> [OBJETIVO DEL EJERCICIO]:
Busca en los registros cada línea que contenga la palabra "header" y cópiala completa.

> [REGISTROS PARA PROCESAR]:
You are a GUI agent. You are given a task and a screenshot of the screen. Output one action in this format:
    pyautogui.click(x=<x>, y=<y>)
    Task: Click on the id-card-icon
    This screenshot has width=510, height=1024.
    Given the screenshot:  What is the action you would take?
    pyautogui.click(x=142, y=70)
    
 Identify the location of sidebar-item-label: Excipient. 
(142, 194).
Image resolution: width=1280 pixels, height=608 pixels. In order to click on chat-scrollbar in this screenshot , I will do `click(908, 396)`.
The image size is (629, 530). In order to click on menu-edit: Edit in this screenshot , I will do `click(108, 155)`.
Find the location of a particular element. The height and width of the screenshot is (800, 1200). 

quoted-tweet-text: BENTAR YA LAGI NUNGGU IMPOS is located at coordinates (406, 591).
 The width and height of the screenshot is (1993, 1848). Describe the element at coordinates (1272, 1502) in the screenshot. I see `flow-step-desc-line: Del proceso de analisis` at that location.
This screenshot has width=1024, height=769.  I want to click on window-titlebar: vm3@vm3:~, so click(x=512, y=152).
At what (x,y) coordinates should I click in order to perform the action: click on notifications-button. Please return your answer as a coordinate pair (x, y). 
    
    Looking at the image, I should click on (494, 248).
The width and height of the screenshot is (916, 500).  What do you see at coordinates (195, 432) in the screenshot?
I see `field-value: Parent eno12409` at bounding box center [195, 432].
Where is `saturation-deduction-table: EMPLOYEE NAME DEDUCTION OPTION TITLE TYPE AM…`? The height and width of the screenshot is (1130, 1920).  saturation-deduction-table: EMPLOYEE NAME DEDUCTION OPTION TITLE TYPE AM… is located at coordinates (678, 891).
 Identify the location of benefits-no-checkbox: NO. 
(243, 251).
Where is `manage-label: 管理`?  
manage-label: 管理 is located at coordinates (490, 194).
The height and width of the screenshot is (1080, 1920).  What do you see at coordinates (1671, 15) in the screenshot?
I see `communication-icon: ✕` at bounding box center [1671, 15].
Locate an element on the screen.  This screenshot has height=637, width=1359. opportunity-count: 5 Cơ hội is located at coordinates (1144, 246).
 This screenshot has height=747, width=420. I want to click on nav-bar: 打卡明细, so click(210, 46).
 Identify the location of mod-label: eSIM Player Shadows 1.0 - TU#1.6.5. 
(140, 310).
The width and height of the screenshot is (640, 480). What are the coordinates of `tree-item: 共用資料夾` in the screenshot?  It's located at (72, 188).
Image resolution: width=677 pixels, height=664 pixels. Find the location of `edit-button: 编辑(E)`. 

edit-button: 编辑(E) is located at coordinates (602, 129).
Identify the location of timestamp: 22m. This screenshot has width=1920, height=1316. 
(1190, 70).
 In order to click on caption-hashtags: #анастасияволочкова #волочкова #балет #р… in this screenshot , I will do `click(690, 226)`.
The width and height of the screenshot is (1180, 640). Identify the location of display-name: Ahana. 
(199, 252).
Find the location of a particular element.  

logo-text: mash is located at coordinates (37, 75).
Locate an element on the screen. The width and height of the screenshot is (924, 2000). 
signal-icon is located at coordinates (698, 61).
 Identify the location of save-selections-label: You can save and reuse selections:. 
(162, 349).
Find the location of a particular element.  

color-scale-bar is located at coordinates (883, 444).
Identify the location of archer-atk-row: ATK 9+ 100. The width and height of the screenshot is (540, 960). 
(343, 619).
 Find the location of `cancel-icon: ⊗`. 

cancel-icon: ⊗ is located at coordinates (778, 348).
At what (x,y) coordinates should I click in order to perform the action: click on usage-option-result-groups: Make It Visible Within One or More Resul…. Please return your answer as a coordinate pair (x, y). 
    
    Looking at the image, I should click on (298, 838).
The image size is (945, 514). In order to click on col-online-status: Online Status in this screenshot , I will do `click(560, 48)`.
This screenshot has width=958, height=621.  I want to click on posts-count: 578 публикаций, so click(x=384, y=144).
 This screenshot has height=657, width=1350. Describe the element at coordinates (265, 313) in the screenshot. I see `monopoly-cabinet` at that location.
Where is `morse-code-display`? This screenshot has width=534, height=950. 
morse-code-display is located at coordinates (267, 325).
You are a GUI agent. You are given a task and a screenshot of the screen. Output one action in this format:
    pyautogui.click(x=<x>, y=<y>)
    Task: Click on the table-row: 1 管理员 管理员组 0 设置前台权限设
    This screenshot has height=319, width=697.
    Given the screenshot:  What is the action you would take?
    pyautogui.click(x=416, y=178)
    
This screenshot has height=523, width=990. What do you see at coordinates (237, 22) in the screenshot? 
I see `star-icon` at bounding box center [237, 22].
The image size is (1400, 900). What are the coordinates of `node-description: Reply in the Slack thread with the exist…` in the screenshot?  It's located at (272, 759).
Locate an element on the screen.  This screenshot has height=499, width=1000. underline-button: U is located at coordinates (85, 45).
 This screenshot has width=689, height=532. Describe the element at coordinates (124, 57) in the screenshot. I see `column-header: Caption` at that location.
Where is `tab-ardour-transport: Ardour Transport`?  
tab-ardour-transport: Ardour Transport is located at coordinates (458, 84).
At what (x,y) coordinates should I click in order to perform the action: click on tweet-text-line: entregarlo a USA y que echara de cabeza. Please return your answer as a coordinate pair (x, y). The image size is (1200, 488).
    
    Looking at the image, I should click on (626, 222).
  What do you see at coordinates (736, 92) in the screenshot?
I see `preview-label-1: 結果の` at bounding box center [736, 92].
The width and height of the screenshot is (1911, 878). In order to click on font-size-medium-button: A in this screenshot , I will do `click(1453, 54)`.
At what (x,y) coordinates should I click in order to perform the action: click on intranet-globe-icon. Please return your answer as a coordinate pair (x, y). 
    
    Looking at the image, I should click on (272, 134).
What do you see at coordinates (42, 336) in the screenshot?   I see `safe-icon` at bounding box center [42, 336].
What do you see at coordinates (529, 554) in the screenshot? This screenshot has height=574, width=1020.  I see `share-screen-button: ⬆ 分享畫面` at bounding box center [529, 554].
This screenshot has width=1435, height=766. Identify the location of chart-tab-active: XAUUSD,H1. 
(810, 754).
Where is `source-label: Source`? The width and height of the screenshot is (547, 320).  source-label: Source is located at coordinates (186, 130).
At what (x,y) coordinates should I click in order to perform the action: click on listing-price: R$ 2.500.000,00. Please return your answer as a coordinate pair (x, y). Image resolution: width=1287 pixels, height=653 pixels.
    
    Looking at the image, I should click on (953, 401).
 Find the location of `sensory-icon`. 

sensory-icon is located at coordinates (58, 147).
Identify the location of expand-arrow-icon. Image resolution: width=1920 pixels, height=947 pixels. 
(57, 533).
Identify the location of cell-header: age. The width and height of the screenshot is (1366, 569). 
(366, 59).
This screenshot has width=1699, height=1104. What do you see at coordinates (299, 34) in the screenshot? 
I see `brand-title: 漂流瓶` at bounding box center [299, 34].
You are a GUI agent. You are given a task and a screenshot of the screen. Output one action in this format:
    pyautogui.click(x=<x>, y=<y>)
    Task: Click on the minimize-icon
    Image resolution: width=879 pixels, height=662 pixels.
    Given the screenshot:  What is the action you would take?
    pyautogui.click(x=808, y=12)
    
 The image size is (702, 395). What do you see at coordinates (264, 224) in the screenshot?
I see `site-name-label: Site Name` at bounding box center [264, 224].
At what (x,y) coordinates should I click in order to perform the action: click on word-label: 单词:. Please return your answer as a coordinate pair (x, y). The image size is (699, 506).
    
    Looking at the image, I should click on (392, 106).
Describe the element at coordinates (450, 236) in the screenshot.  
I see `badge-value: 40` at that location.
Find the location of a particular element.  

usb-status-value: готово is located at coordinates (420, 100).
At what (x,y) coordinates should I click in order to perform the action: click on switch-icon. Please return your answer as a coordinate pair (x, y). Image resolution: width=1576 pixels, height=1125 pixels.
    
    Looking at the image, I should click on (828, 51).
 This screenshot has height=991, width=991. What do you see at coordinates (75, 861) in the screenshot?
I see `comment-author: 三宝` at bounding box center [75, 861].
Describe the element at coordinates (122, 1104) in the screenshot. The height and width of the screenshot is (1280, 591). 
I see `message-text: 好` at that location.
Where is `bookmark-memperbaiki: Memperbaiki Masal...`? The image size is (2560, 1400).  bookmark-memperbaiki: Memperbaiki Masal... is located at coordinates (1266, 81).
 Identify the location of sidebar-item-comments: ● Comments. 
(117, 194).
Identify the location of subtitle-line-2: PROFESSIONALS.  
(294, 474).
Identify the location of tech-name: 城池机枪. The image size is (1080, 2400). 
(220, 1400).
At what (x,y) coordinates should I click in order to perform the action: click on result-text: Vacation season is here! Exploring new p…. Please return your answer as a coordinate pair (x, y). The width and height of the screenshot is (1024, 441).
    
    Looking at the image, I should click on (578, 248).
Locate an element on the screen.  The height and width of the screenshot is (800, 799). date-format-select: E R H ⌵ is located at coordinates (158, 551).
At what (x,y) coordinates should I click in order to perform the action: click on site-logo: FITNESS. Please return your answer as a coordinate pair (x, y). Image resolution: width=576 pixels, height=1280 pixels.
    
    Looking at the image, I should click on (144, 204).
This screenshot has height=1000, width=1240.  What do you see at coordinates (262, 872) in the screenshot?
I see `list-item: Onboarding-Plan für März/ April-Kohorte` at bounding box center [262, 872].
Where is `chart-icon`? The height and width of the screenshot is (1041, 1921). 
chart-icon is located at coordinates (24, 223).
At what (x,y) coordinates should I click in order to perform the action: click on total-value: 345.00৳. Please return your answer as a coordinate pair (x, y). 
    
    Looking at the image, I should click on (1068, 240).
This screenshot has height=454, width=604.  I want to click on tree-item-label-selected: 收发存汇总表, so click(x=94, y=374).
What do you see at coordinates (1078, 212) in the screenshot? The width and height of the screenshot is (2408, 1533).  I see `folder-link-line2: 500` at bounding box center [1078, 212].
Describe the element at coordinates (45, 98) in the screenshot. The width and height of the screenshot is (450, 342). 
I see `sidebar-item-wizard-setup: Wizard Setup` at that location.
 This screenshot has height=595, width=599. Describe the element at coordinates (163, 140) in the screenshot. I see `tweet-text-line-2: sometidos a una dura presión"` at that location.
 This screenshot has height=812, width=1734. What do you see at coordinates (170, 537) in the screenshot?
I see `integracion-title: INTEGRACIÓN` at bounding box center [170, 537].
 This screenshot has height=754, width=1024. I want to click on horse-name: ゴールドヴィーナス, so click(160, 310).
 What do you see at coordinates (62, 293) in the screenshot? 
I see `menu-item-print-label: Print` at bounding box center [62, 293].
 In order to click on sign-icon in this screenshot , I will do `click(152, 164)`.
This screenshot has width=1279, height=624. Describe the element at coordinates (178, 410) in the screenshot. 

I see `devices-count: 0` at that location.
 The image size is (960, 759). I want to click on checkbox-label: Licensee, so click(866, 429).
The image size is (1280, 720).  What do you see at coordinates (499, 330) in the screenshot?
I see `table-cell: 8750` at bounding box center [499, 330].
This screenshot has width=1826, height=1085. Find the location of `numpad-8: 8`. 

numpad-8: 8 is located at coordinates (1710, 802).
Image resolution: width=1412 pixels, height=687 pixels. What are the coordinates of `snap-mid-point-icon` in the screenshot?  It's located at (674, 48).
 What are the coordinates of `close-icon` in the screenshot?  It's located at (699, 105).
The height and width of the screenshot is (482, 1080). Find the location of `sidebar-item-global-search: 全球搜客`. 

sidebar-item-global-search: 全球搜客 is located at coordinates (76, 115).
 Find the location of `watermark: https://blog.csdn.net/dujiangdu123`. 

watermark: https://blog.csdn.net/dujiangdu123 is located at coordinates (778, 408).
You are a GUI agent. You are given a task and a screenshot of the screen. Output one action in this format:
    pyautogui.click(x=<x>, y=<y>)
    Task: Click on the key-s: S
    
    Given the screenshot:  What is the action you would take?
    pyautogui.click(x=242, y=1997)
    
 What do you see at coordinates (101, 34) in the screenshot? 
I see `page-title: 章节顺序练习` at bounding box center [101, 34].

> [TAREA RESUELTA]:
 This screenshot has width=689, height=532. Describe the element at coordinates (124, 57) in the screenshot. I see `column-header: Caption` at that location.
Identify the location of cell-header: age. The width and height of the screenshot is (1366, 569). 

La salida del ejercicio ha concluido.